> _WHAT IS REQUIRED_
Pictures aside, reproduce exactly each line from the one holding "Instruction: Click the Default button" through the last line of the material, both ends included.

> _SUPPLIED RECORDS_
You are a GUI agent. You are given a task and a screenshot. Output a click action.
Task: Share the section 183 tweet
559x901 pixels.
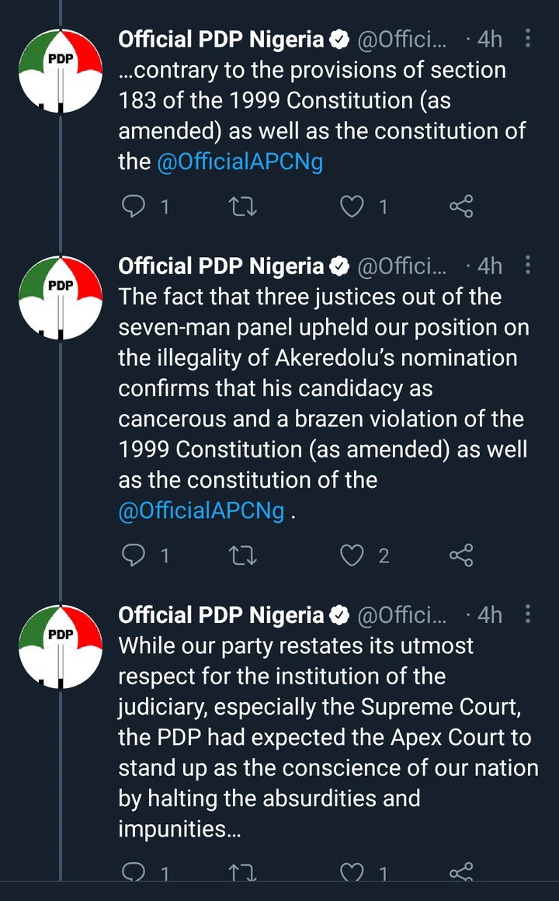point(461,206)
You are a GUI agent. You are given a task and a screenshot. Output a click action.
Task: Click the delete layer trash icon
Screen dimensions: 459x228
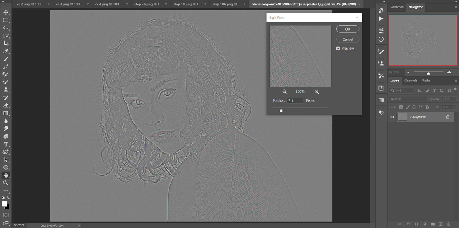449,224
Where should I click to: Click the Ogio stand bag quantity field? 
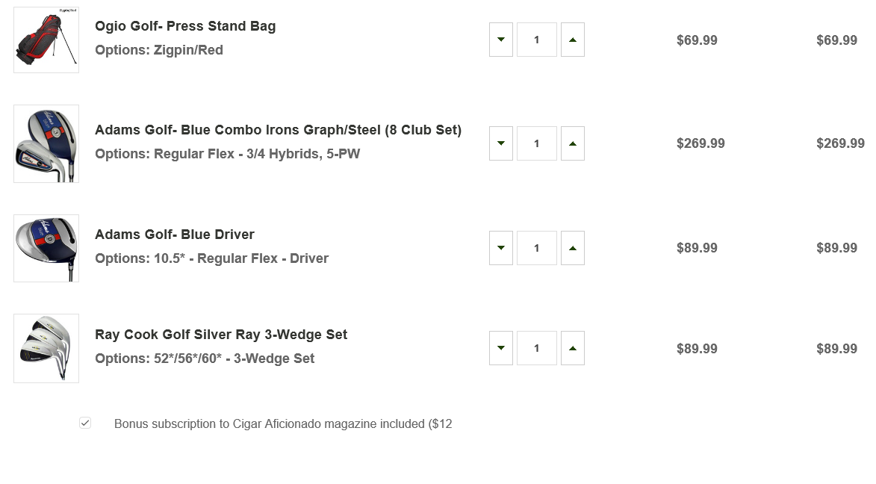click(x=537, y=40)
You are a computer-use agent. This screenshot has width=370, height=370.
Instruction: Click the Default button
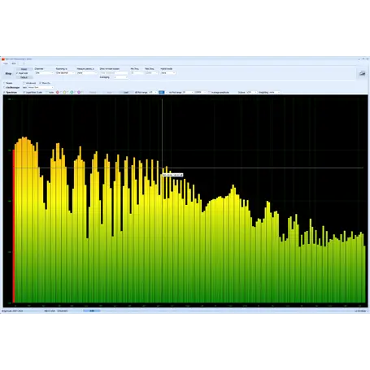tap(24, 77)
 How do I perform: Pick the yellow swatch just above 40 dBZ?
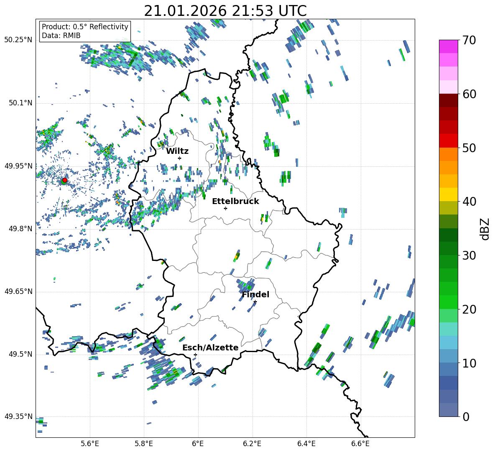(x=449, y=194)
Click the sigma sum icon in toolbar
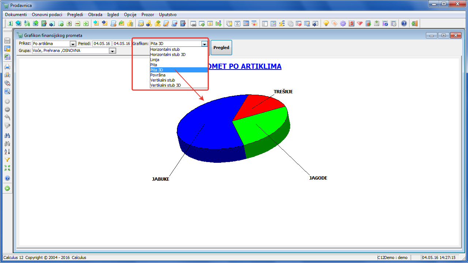The width and height of the screenshot is (468, 263). [238, 23]
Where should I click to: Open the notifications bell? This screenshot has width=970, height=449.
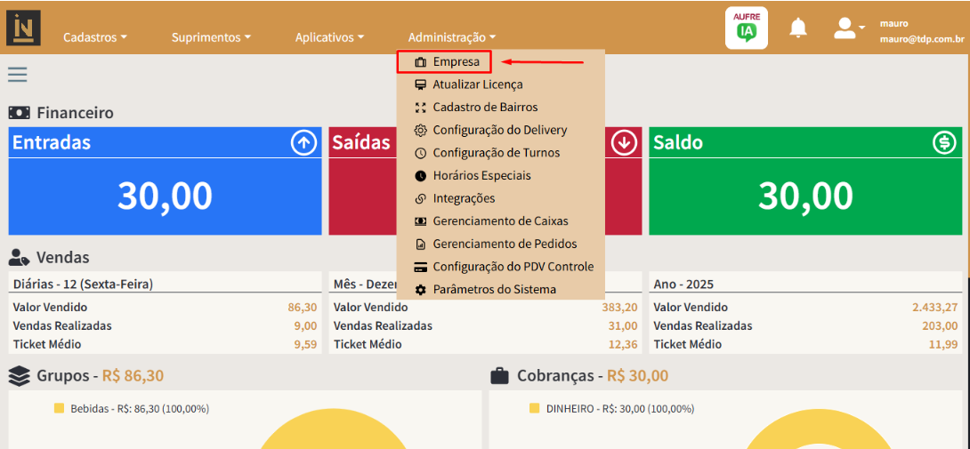[x=798, y=28]
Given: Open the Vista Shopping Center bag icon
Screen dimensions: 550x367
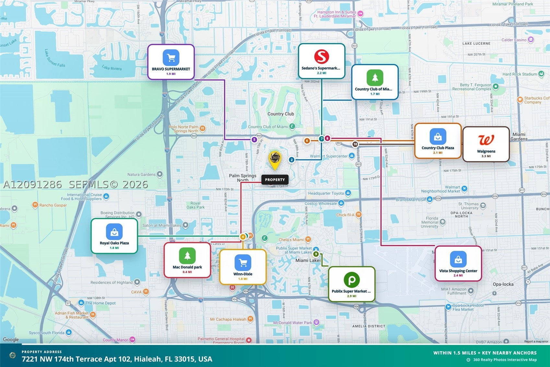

> _RESPONSE_
Instruction: Click the Default button
tap(24, 77)
 How do I perform: Pick the yellow swatch just above 40 dBZ?
(x=449, y=194)
Click the sigma sum icon in toolbar
The width and height of the screenshot is (468, 263). [238, 23]
Where should I click to: Open the notifications bell? This screenshot has width=970, height=449.
[x=798, y=28]
Given: Open the Vista Shopping Center bag icon
Screen dimensions: 550x367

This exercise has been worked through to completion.